= Beginning of Section =

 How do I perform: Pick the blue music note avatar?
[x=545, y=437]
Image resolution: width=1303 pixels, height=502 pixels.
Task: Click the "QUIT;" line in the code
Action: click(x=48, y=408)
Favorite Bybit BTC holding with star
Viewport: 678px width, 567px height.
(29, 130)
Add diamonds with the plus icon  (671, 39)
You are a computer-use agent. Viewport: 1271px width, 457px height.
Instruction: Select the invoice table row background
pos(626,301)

= End of Section =

> Task objective
The answer must consist of the lines from the one with "Instruction: Select the" through the final line of the entries above, exactly as they are, and nothing else.

> Task solution
Instruction: Select the invoice table row background
pos(626,301)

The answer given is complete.